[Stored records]
◆ ◆ ◆ ◆ ◆ ◆ ◆

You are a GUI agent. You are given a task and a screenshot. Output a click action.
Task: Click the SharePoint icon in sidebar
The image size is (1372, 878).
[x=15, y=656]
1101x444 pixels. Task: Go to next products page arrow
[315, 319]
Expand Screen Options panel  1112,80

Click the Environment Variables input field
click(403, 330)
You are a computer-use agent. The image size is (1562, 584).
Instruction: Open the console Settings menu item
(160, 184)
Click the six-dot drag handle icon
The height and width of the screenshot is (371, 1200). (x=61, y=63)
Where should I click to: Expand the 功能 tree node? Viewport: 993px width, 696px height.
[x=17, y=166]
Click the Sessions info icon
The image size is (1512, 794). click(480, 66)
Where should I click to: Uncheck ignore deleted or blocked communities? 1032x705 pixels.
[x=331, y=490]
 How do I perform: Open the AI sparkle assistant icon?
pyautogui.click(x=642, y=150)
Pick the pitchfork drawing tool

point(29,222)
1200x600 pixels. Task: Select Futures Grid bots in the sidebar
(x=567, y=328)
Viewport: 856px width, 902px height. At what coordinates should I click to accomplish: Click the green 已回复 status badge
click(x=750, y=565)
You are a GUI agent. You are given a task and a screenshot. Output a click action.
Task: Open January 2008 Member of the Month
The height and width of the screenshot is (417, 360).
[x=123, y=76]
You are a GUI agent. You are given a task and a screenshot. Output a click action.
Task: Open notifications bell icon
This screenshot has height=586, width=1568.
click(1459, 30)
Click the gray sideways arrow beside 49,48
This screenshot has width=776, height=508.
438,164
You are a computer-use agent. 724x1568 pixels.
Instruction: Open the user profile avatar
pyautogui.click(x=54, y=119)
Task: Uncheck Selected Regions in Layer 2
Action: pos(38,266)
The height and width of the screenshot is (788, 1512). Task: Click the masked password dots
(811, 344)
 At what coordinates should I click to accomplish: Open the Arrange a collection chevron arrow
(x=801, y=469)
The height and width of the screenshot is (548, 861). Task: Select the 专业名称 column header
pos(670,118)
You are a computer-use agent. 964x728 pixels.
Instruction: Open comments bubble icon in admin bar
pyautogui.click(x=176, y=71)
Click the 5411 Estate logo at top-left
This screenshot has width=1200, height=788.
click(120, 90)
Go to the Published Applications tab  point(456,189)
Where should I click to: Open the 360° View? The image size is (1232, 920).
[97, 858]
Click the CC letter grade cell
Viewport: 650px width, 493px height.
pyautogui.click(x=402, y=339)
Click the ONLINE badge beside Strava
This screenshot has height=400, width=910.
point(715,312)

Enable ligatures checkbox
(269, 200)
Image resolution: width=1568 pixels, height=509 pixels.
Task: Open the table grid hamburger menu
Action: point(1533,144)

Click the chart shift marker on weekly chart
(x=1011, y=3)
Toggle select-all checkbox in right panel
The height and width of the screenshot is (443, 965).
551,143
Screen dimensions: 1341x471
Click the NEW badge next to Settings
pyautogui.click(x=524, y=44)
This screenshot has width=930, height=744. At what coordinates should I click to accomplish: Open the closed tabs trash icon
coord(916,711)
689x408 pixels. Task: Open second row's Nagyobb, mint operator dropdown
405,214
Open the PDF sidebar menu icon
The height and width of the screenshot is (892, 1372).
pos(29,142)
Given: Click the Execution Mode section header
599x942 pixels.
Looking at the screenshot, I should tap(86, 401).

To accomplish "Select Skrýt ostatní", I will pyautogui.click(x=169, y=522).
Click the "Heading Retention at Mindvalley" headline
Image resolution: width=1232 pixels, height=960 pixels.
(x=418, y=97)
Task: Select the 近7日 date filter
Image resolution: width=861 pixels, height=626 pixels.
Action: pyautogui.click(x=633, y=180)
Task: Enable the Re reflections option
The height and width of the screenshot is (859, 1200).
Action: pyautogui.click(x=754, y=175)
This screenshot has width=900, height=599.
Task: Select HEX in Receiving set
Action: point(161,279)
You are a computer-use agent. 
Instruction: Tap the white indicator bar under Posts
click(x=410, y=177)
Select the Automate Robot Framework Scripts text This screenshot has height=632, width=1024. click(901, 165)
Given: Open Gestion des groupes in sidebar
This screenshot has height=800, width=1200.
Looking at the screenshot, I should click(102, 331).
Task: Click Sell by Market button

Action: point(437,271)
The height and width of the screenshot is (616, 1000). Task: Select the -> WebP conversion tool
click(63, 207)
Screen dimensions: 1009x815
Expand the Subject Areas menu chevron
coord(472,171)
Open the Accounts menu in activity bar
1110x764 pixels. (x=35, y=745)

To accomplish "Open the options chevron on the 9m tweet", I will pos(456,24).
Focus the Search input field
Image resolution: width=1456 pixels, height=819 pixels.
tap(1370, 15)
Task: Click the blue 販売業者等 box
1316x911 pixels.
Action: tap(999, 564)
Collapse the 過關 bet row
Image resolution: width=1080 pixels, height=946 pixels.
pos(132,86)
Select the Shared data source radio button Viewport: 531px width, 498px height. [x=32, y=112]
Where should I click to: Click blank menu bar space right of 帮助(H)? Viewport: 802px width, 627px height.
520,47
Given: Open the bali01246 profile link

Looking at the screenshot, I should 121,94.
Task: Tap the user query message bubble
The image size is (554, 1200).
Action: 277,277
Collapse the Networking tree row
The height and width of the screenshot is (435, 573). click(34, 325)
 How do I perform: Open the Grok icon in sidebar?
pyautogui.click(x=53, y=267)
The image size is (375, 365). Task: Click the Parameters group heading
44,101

◆ ◆ ◆ ◆ ◆ ◆ ◆

__What to work on__:
Write out the full set of records exactly as given.

__Your response__:
You are a GUI agent. You are given a task and a screenshot. Output a click action.
Task: Click the SharePoint icon in sidebar
The image size is (1372, 878).
[x=15, y=656]
1101x444 pixels. Task: Go to next products page arrow
[315, 319]
Expand Screen Options panel  1112,80

Click the Environment Variables input field
click(403, 330)
You are a computer-use agent. The image size is (1562, 584).
Instruction: Open the console Settings menu item
(160, 184)
Click the six-dot drag handle icon
The height and width of the screenshot is (371, 1200). (x=61, y=63)
Where should I click to: Expand the 功能 tree node? Viewport: 993px width, 696px height.
[x=17, y=166]
Click the Sessions info icon
The image size is (1512, 794). click(480, 66)
Where should I click to: Uncheck ignore deleted or blocked communities? 1032x705 pixels.
[x=331, y=490]
 How do I perform: Open the AI sparkle assistant icon?
pyautogui.click(x=642, y=150)
Pick the pitchfork drawing tool

point(29,222)
1200x600 pixels. Task: Select Futures Grid bots in the sidebar
(x=567, y=328)
Viewport: 856px width, 902px height. At what coordinates should I click to accomplish: Click the green 已回复 status badge
click(x=750, y=565)
You are a GUI agent. You are given a task and a screenshot. Output a click action.
Task: Open January 2008 Member of the Month
The height and width of the screenshot is (417, 360).
[x=123, y=76]
You are a GUI agent. You are given a task and a screenshot. Output a click action.
Task: Open notifications bell icon
This screenshot has height=586, width=1568.
click(1459, 30)
Click the gray sideways arrow beside 49,48
This screenshot has width=776, height=508.
438,164
You are a computer-use agent. 724x1568 pixels.
Instruction: Open the user profile avatar
pyautogui.click(x=54, y=119)
Task: Uncheck Selected Regions in Layer 2
Action: pos(38,266)
The height and width of the screenshot is (788, 1512). Task: Click the masked password dots
(811, 344)
 At what coordinates should I click to accomplish: Open the Arrange a collection chevron arrow
(x=801, y=469)
The height and width of the screenshot is (548, 861). Task: Select the 专业名称 column header
pos(670,118)
You are a computer-use agent. 964x728 pixels.
Instruction: Open comments bubble icon in admin bar
pyautogui.click(x=176, y=71)
Click the 5411 Estate logo at top-left
This screenshot has width=1200, height=788.
click(120, 90)
Go to the Published Applications tab  point(456,189)
Where should I click to: Open the 360° View? The image size is (1232, 920).
[97, 858]
Click the CC letter grade cell
Viewport: 650px width, 493px height.
pyautogui.click(x=402, y=339)
Click the ONLINE badge beside Strava
This screenshot has height=400, width=910.
point(715,312)

Enable ligatures checkbox
(269, 200)
Image resolution: width=1568 pixels, height=509 pixels.
Task: Open the table grid hamburger menu
Action: point(1533,144)

Click the chart shift marker on weekly chart
(x=1011, y=3)
Toggle select-all checkbox in right panel
The height and width of the screenshot is (443, 965).
551,143
Screen dimensions: 1341x471
Click the NEW badge next to Settings
pyautogui.click(x=524, y=44)
This screenshot has width=930, height=744. At what coordinates should I click to accomplish: Open the closed tabs trash icon
coord(916,711)
689x408 pixels. Task: Open second row's Nagyobb, mint operator dropdown
405,214
Open the PDF sidebar menu icon
The height and width of the screenshot is (892, 1372).
pos(29,142)
Given: Click the Execution Mode section header
599x942 pixels.
Looking at the screenshot, I should tap(86, 401).

To accomplish "Select Skrýt ostatní", I will pyautogui.click(x=169, y=522).
Click the "Heading Retention at Mindvalley" headline
Image resolution: width=1232 pixels, height=960 pixels.
(x=418, y=97)
Task: Select the 近7日 date filter
Image resolution: width=861 pixels, height=626 pixels.
Action: pyautogui.click(x=633, y=180)
Task: Enable the Re reflections option
The height and width of the screenshot is (859, 1200).
Action: pyautogui.click(x=754, y=175)
This screenshot has width=900, height=599.
Task: Select HEX in Receiving set
Action: point(161,279)
You are a computer-use agent. 
Instruction: Tap the white indicator bar under Posts
click(x=410, y=177)
Select the Automate Robot Framework Scripts text This screenshot has height=632, width=1024. click(901, 165)
Given: Open Gestion des groupes in sidebar
This screenshot has height=800, width=1200.
Looking at the screenshot, I should click(102, 331).
Task: Click Sell by Market button

Action: point(437,271)
The height and width of the screenshot is (616, 1000). Task: Select the -> WebP conversion tool
click(63, 207)
Screen dimensions: 1009x815
Expand the Subject Areas menu chevron
coord(472,171)
Open the Accounts menu in activity bar
1110x764 pixels. (x=35, y=745)

To accomplish "Open the options chevron on the 9m tweet", I will pos(456,24).
Focus the Search input field
Image resolution: width=1456 pixels, height=819 pixels.
tap(1370, 15)
Task: Click the blue 販売業者等 box
1316x911 pixels.
Action: tap(999, 564)
Collapse the 過關 bet row
Image resolution: width=1080 pixels, height=946 pixels.
pos(132,86)
Select the Shared data source radio button Viewport: 531px width, 498px height. [x=32, y=112]
Where should I click to: Click blank menu bar space right of 帮助(H)? Viewport: 802px width, 627px height.
520,47
Given: Open the bali01246 profile link

Looking at the screenshot, I should 121,94.
Task: Tap the user query message bubble
The image size is (554, 1200).
Action: 277,277
Collapse the Networking tree row
The height and width of the screenshot is (435, 573). click(34, 325)
 How do I perform: Open the Grok icon in sidebar?
pyautogui.click(x=53, y=267)
The image size is (375, 365). Task: Click the Parameters group heading
44,101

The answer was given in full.